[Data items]
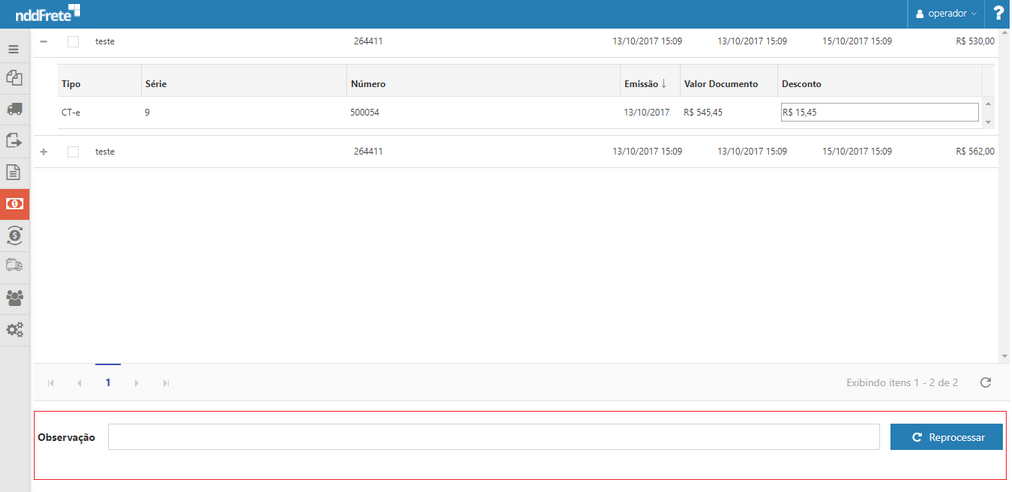Open the users group sidebar icon
The width and height of the screenshot is (1012, 492).
coord(14,297)
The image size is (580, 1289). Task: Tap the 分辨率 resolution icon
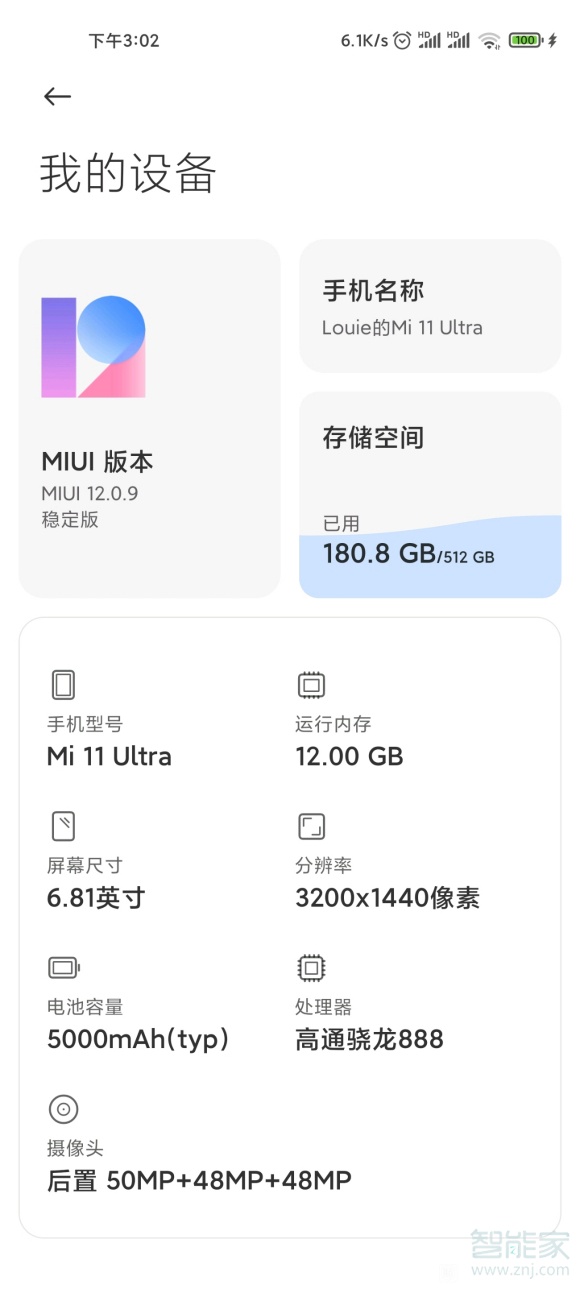(311, 825)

** WORK ORDER **
From the line that contains "The image size" to the last line of the data above, inclusive, transcribe every line exactly and only those lines, omitting pictures.

** REPLY TO THE EXERCISE **
The image size is (580, 1289). Task: Tap the 分辨率 resolution icon
(311, 825)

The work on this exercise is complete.